Function | Nerve cell

Function

Nerve cells are able to process input signals and transmit new signals based on them. A distinction is made between excitatory and inhibitory nerve cells. Exciting nerve cells increase the probability of an action potential, while inhibiting ones reduce it.

Whether a nerve cell excites or not depends basically on the neurotransmitter that this cell emits. Typical excitatory neurotransmitters are glutamate and acetylcholine, while GABA and glycine inhibit. Other neurotransmitters such as dopamine can either excite or inhibit depending on the type of receptor on the target cell.

The excitatory and inhibitory signals that reach the nerve cells are spatially and temporally integrated and “converted” into action potentials. Thus, a single signal that reaches a nerve cell does not necessarily have an effect; unlike in muscle cells, where each signal leads to an opening of ion channels and thus to a contraction of the muscle cell.If, on the other hand, the excitation of the nerve cell is supra-threshold, the all-or-nothing principle applies: the triggered action potential always has the same amplitude. A modulation of the activity can therefore only take place via the frequency of the action potentials, not via their intensity. The situation is different with signals emanating from axons of other nerve cells: here, temporally accumulated excitation can lead to a higher sensitivity of the cell to this signal. This phenomenon is known as long-term potentiation and is, for example, partly responsible for learning processes and memory formation.

Tasks of the nerve cell

As the eponymous cells of the nervous system, neurons play a decisive role in sensory and motor functions, the coordination of vegetative functions and cognitive performance. The nervous system can be functionally subdivided: the somatic nervous system performs tasks that are important for interaction with the environment. These include the innervation of skeletal muscles and the perception of external stimuli, for example through the sense of sight.
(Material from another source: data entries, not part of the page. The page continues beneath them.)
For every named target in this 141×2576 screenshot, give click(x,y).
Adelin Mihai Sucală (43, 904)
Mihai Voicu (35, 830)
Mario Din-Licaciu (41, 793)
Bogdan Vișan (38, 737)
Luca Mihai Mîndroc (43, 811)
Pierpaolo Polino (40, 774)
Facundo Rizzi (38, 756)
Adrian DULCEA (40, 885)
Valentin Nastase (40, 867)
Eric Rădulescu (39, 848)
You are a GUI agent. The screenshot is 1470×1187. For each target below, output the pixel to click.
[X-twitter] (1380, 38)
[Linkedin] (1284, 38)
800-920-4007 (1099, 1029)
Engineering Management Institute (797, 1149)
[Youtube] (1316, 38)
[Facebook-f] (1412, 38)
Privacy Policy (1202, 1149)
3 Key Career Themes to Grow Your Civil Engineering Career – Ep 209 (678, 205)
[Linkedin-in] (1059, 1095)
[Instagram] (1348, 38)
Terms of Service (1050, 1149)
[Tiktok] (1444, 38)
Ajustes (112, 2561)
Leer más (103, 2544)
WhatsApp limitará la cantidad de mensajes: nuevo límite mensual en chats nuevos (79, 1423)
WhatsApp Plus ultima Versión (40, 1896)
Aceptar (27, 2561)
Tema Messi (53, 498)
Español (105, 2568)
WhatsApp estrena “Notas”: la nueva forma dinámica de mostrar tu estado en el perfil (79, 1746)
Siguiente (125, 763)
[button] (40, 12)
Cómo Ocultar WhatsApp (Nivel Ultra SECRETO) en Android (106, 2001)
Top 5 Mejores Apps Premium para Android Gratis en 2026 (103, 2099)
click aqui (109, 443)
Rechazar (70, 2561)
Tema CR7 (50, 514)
The autonomic nervous system coordinates the function of internal organs and adapts their activity to environmental stimuli. It can be further subdivided into the symphatic, parasympathetic and enteric nervous system. The sympathetic nervous system has functions which are necessary in the sense of a fight-or-flight reaction, i.e. a stress reaction to environmental stimuli.

It increases heart strength and blood pressure, dilates the bronchi and reduces the activity of the gastrointestinal tract. Conversely, an activation of the parasympathetic nervous system leads to an activation of the gastrointestinal tract (rest and digest) and a reduction of blood pressure and heart work. The enteric nervous system, on the other hand, works primarily independently of the central nervous system and coordinates functions within the gastrointestinal tract and is modulated by the symphatic and parasympathetic nervous systems.

The central nervous system, on the other hand, can be divided into core areas with motor, sensory, sympathetic, parasympathetic and higher cognitive functions, which can be found at different locations in the brain or spinal cord. A nerve cell has many dendrites, which are a kind of connecting cable to other nerve cells in order to communicate with them.

  • Nerve cell
  • Dendrite

Besides the neurites, which only lead in one direction, there are other extensions of the nerve cell, the dendrites (= Greek tree).

The dendrites are much shorter than the long neurite and are located near the cell body (perikaryon). Usually they are present in the form of a large dendrite tree. Their task is to receive stimuli from other nerve cells.

The connecting element, the “interface” between individual neurons is called a synapse.

  • Nerve ending (Axon)
  • Messenger substances, e.g. dopamine
  • Other nerve ending (dendrite)

Here, the end of the long nerve cell process (axon end) of one neuron encounters the dendrite tree of another neuron. The interaction between the two takes place through a chemical transmitter, a neurotransmitter; the process is thus similar to an “electrochemical coupling”. One neuron can be linked to up to 10,000 others in this way, resulting in a total number of synapses of an estimated one trillion (a 1 with 15 zeros!)! This interconnection of neurons leads to a complex neural network – or several functionally distinguishable networks.